DIRECTIONS =>
The full listing, minus its pictures, should be printed again exactly as it stands.

DATA FOR THIS TASK =>
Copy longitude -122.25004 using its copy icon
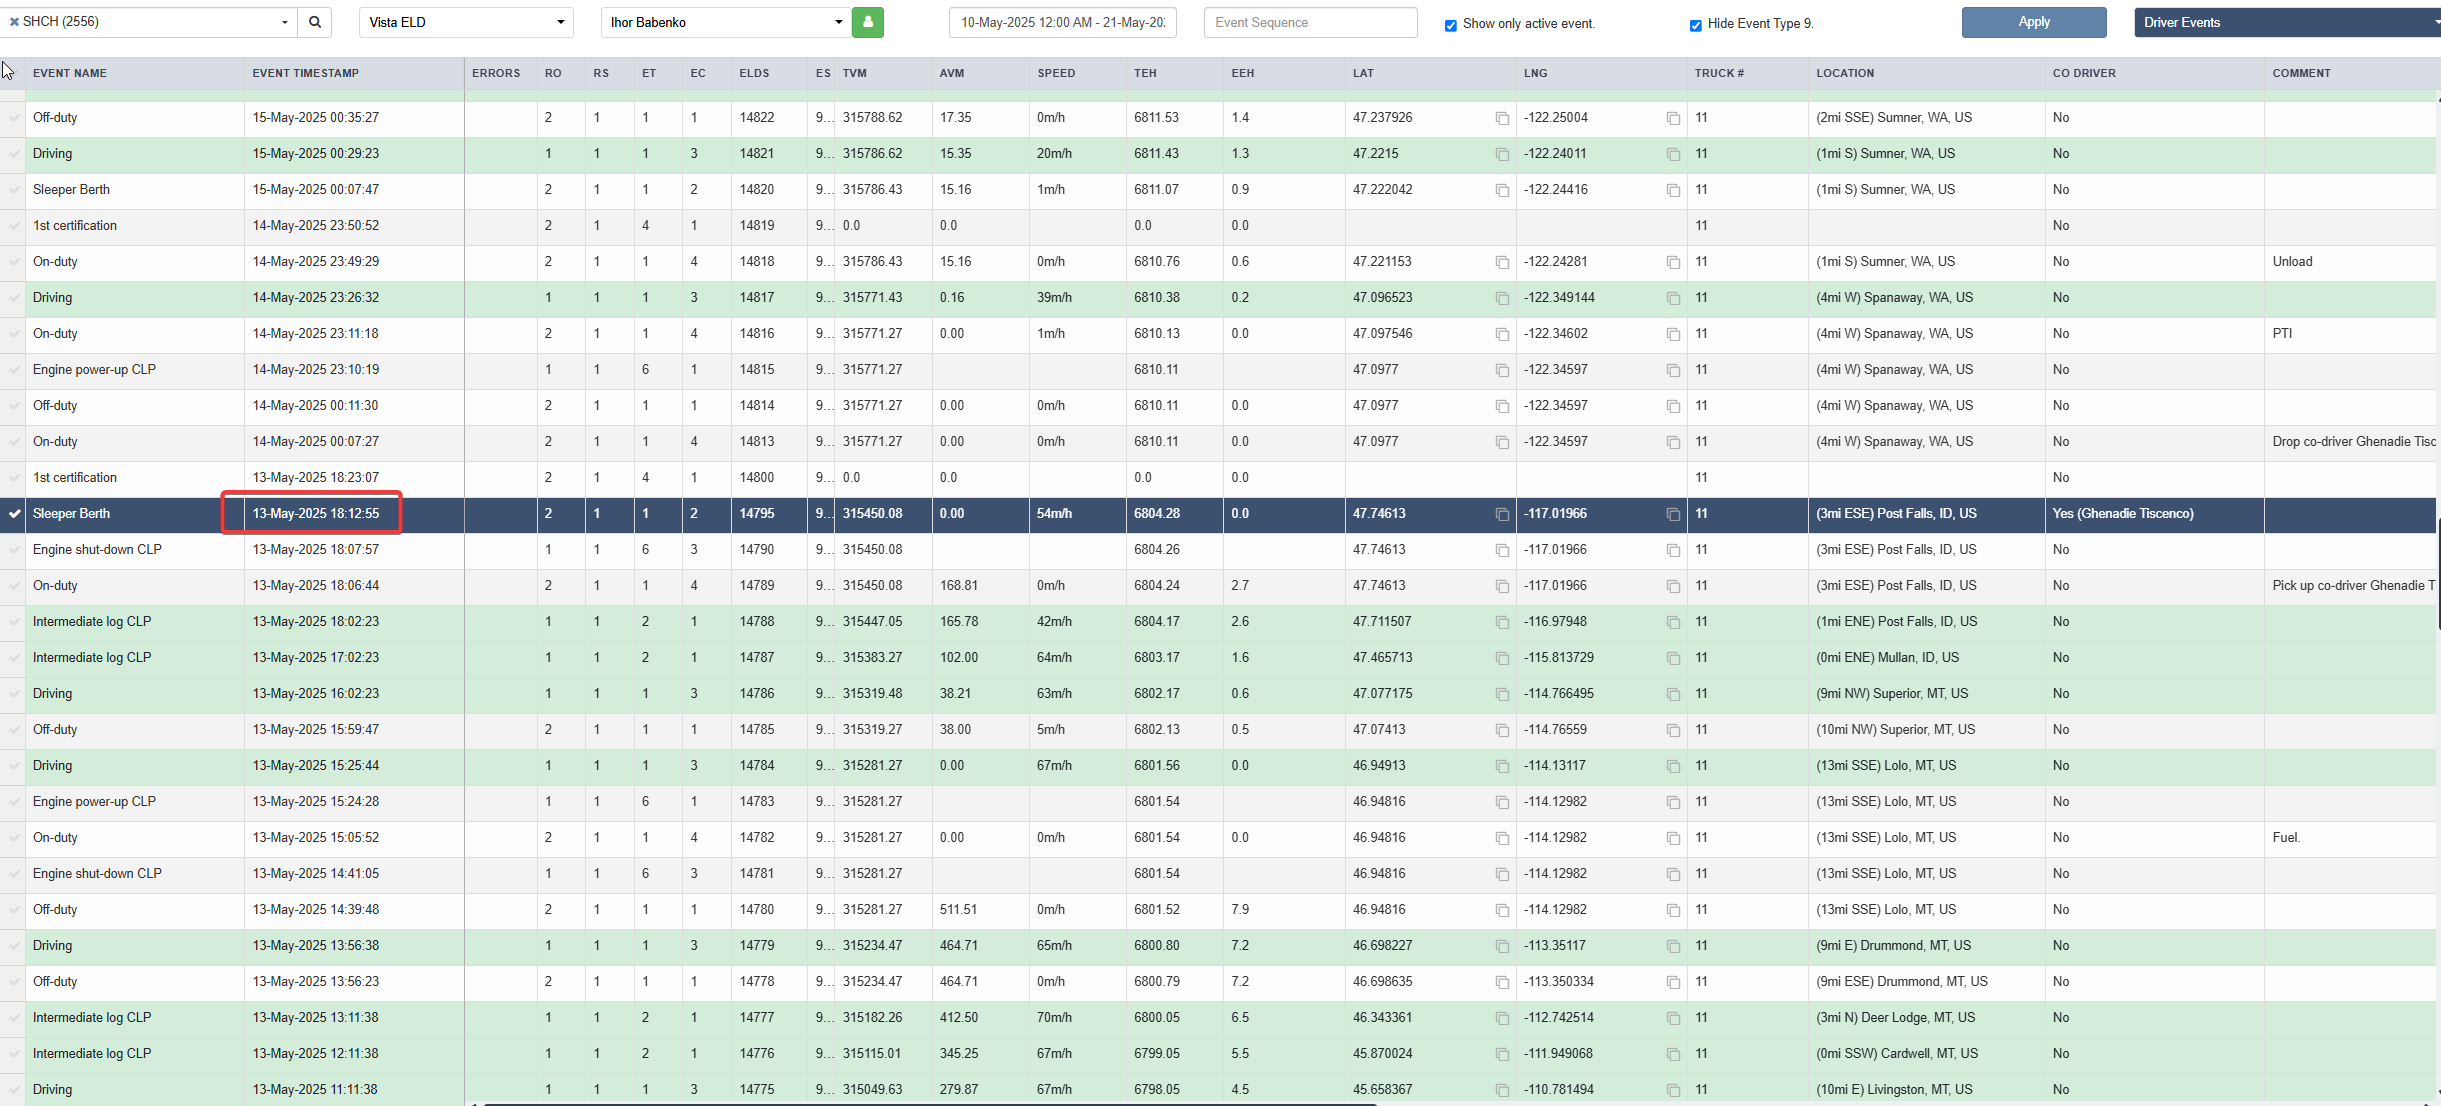The image size is (2441, 1106). coord(1673,118)
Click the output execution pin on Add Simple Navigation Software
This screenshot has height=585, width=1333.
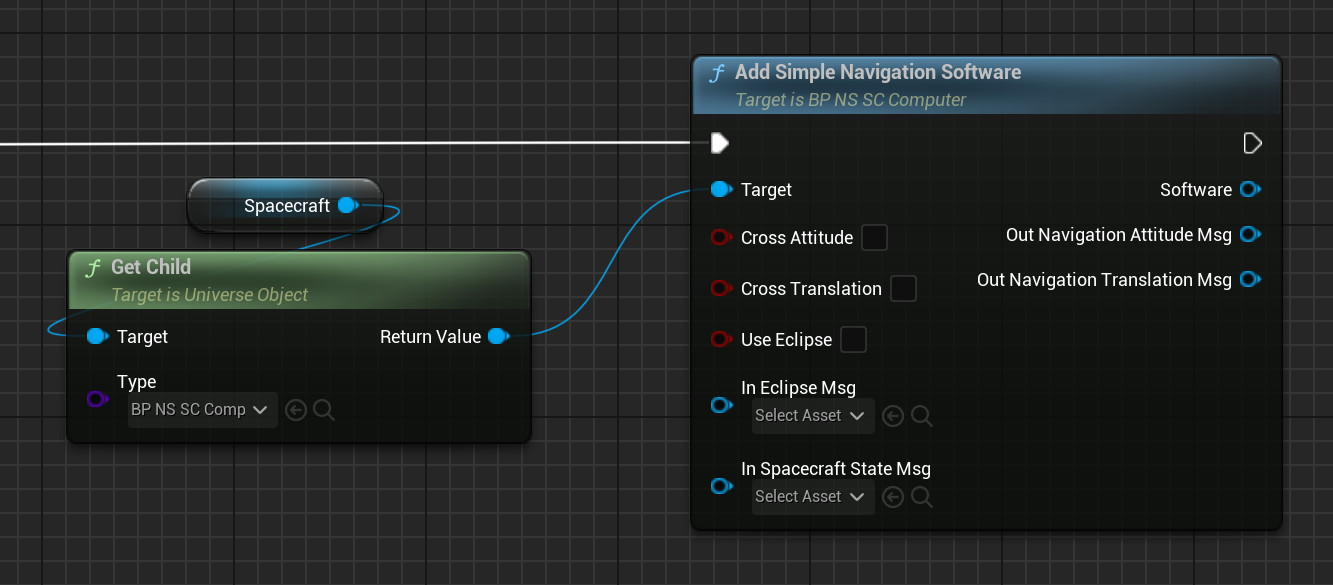(1252, 143)
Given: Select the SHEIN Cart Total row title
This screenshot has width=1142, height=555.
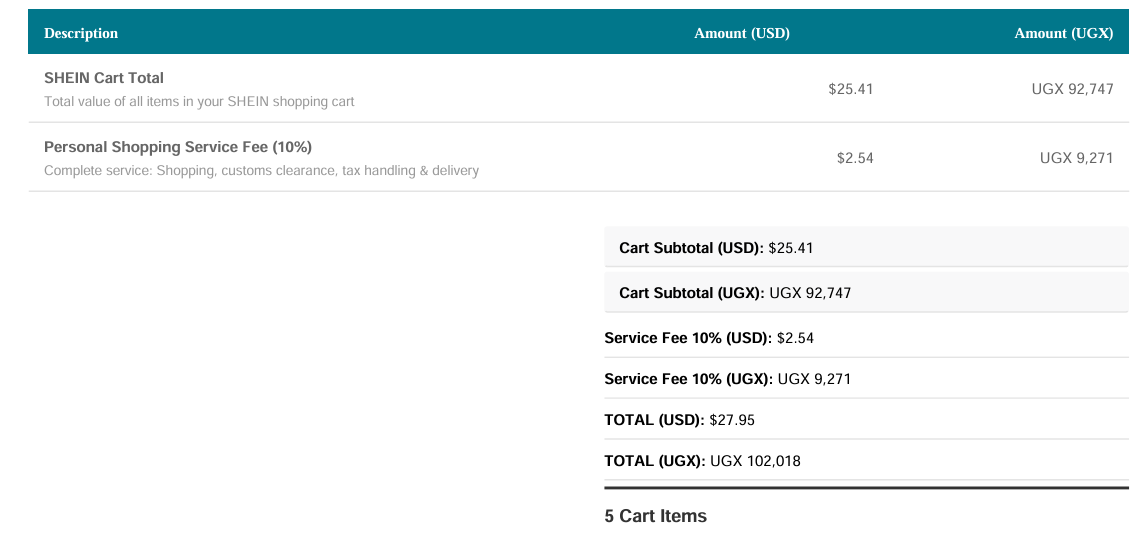Looking at the screenshot, I should coord(103,78).
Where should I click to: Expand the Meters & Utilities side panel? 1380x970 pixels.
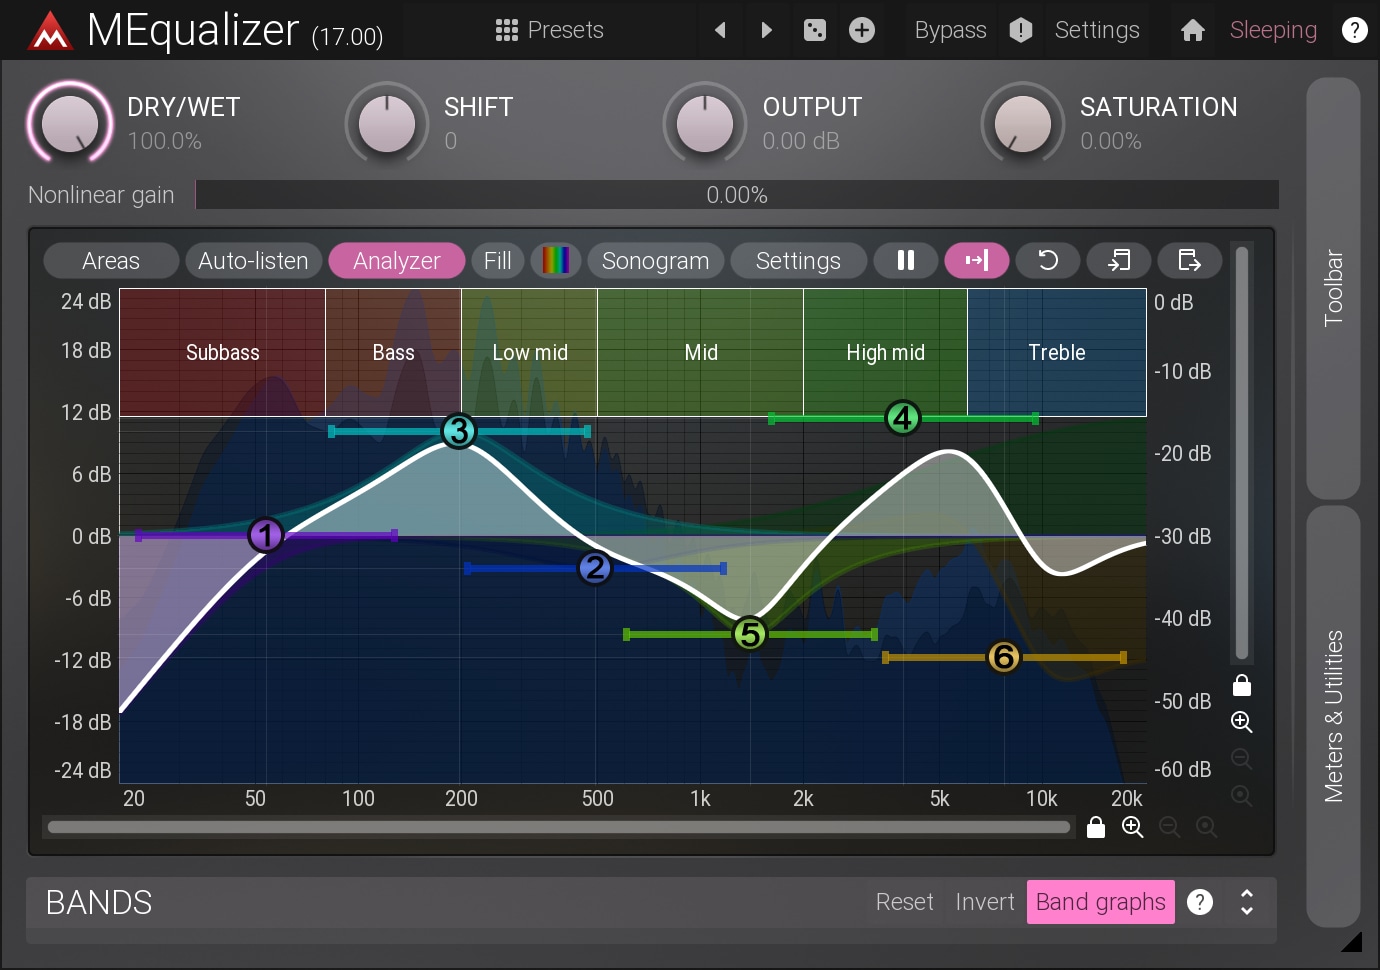tap(1333, 715)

ANSWER SECTION =>
Copy longitude -122.25004 using its copy icon
The image size is (2441, 1106). coord(1673,118)
Click the output execution pin on Add Simple Navigation Software
This screenshot has height=585, width=1333.
(1252, 143)
Given: Select the SHEIN Cart Total row title
This screenshot has width=1142, height=555.
Looking at the screenshot, I should coord(103,78).
Where should I click to: Expand the Meters & Utilities side panel? 1380x970 pixels.
tap(1333, 715)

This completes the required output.